» **Given request 1**
Revise the records from the line with "Click the Find us on Product Hunt badge" up to and including the last line of the records, replacing "badge" with "banner" and changing nothing else. Omit the pictures from your answer.

» **Text provided**
--

Repair sounds excessive to me.

I already suggested thickened epoxy/Six10 glopped in as a leveling agent
with the 1/2" G10 on top.   G10 is supposed to be pretty hard to cut so
thicker is not necessarily better.  If you do not plan to allow for removal
of the G10 then I would fill and fillet the edges where it nears the bilge
sump walls.  This will create a nice flat easy to clean, easy to paint and
easy to inspect bottom to your sump.

3 washers?  1 should do.  You're just trying to create a load bearing
surface for the nut to drive against.  Assuming that the G10 fits the bolt,
extra washers don't add value.

Josh Muckley
S/V Sea Hawk
1989 C&C 37+
Solomons,
On Nov 24, 2015 2:12 AM, "Ahmet via CnC-List" <cnc-list@cnc-list.com> wrote:

> A few weeks ago I started a thread about the rust on my keel bolt washers
> <http://www.boatjuggler.com/images/pic2.jpg>.
>
> Today, I bit the bullet and removed one keelbolt with the boat in the
> water with a 3 ft breaker bar extended with a pipe. The nut seemed to still
> have the right torque, and came out once I applied the force in the right
> direction :)
>
> I was able to peel off the corroded washer/backing plate with a
> screwdriver and a hammer.
>
> The bolt threads were clean (pic 5)
> <http://www.boatjuggler.com/images/pic5.jpg> . So was the nut l (pic 9)
> <http://www.boatjuggler.com/images/pic9.jpg> . It was all stainless steel.
> I did not get a chance to test the magnetism. I will do tomorrow.
>
> At no point was a hint of water seepage.
>
> Whatever was left as the rusted plate under the washer is in this picture
> <http://www.boatjuggler.com/images/pic13.jpg>. It looks like an iron
> backing plate <http://www.boatjuggler.com/images/pic14.jpg>. It is very
> magnetic.
>
> All I had was galvanized washers. So I put the good stainless steel washer
> to the bottom added 2 galvanized washers and a galvanized lock washer and
> tightened  the nut back to approx, 200 lbs-ft
> <http://www.boatjuggler.com/images/pic11.jpg>.

--

[Item-finding records]

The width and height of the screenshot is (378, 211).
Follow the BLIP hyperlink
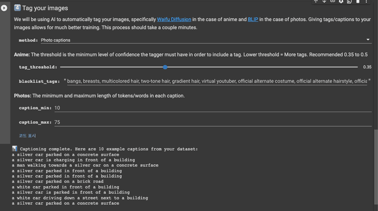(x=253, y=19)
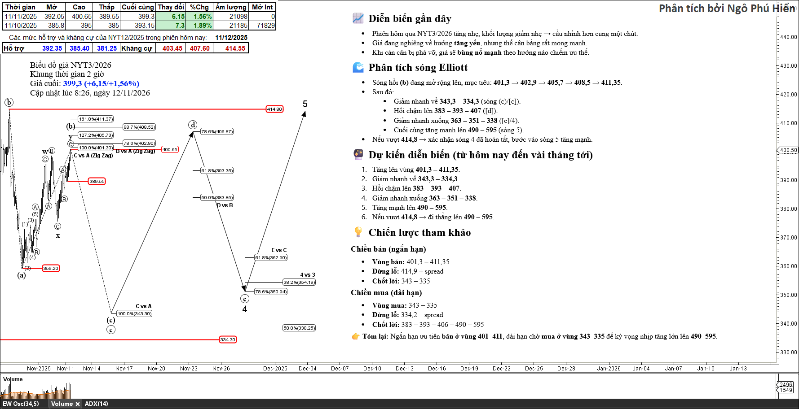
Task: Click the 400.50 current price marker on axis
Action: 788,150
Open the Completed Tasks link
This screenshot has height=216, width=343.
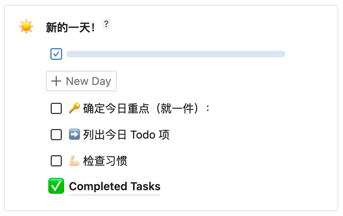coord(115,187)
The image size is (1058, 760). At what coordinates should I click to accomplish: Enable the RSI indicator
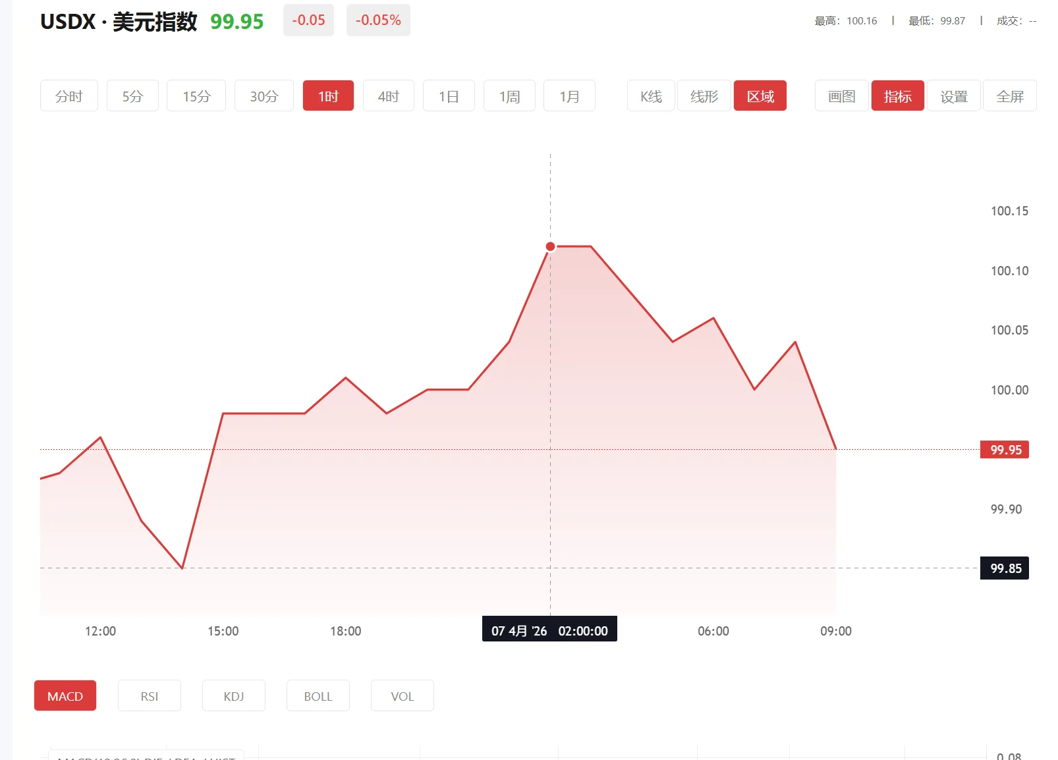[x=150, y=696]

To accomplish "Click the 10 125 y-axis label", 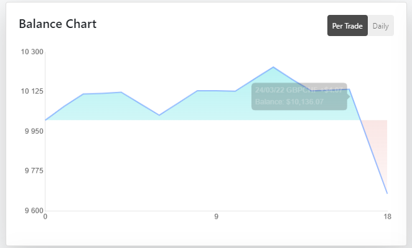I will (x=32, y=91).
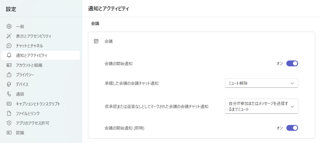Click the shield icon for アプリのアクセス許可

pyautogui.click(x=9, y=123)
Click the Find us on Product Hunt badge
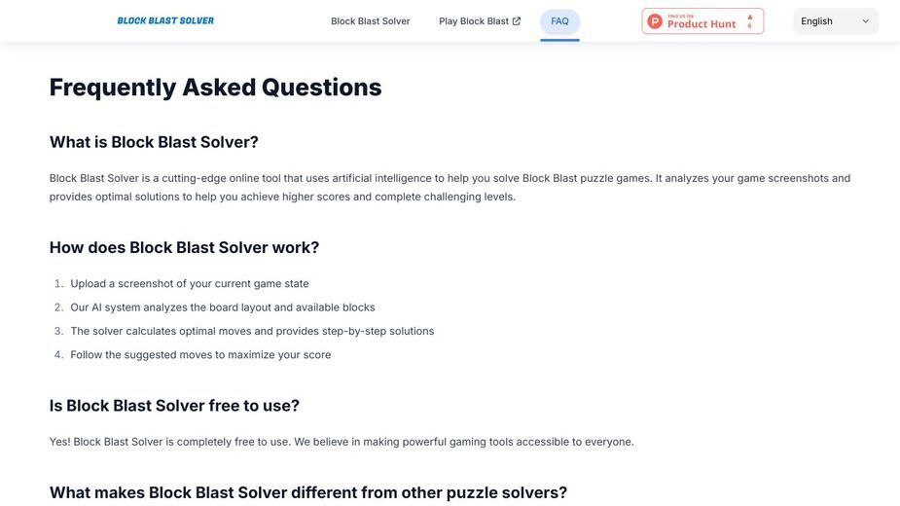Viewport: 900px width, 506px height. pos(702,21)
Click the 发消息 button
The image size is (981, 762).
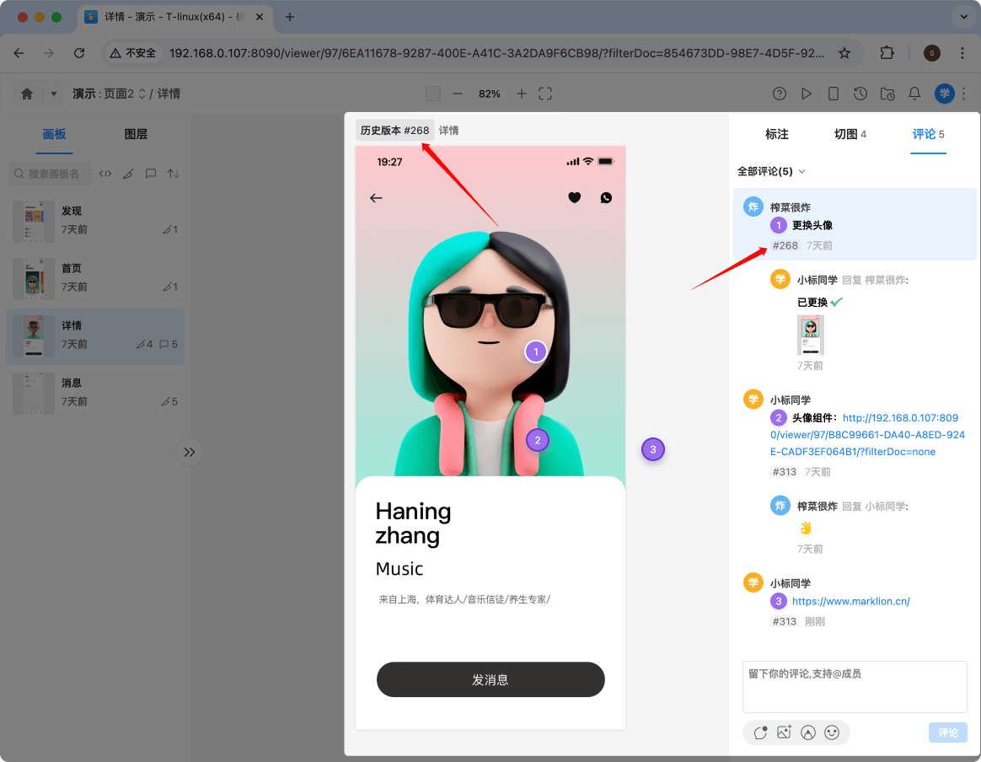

--

» **Given request 2**
In the keel bolt email thread, to roughly what torque was the nut tightened back?

» **Correct result 1**
Click the Find us on Product Hunt banner
Viewport: 900px width, 506px height. pos(702,21)
Click the 发消息 button
The image size is (981, 762).

» **Correct result 2**
Approximately 200 lbs-ft.